* **Record set**:
>>>>

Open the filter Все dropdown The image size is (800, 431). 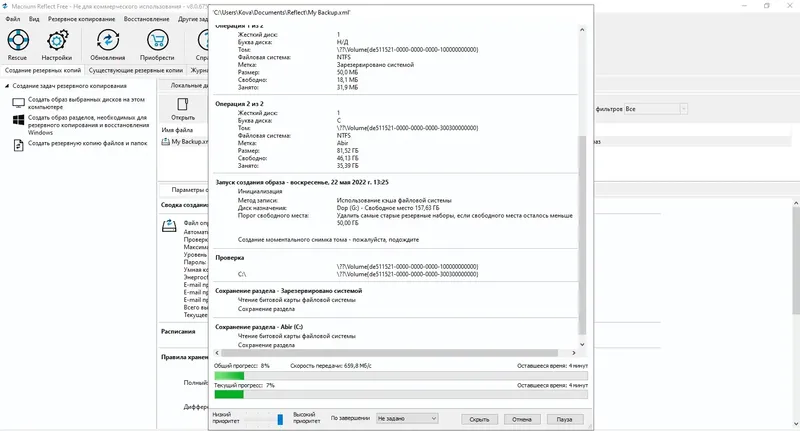(656, 109)
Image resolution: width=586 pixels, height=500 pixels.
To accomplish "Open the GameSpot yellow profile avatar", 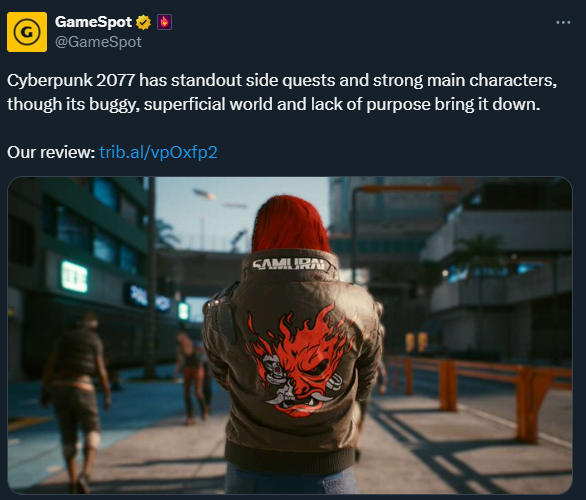I will click(x=27, y=32).
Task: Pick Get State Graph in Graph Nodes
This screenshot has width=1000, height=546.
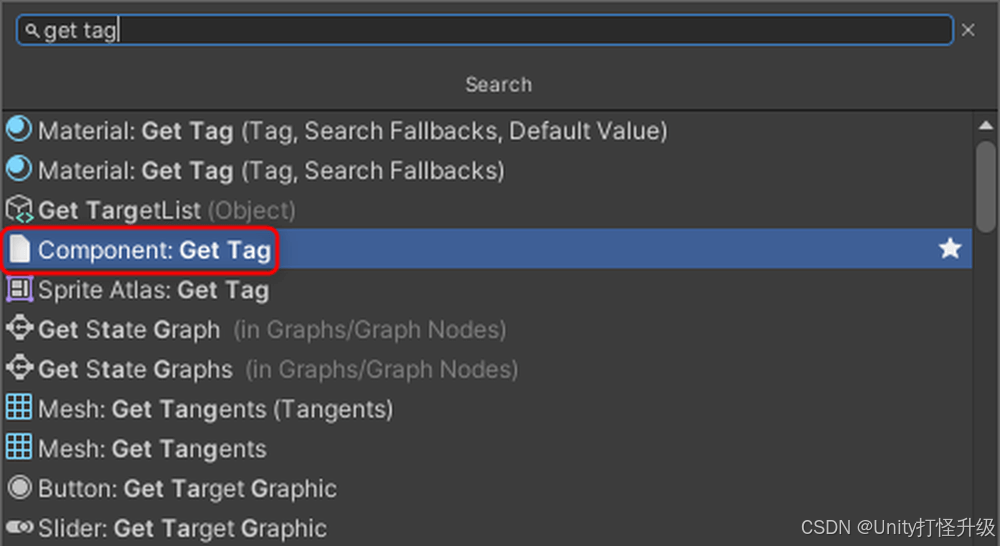Action: [x=129, y=329]
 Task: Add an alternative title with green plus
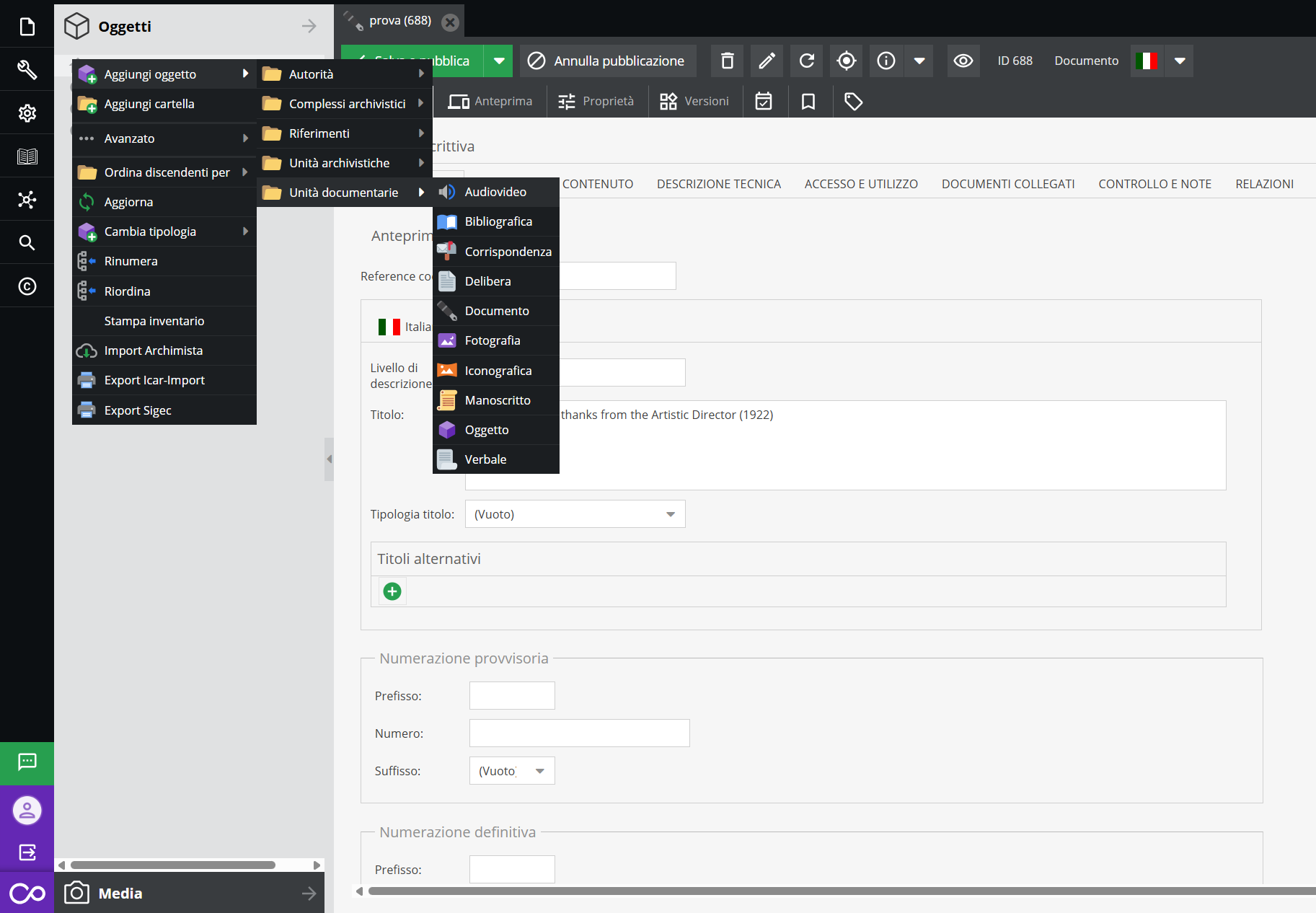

<<<<

* **Work item**: With pictures left out, repeat exactly the lines from the line bearing "This screenshot has width=1000, height=546." through the final line of the records above.

* **Answer to the exercise**:
This screenshot has width=1000, height=546.
Action: [x=129, y=329]
 Task: Add an alternative title with green plus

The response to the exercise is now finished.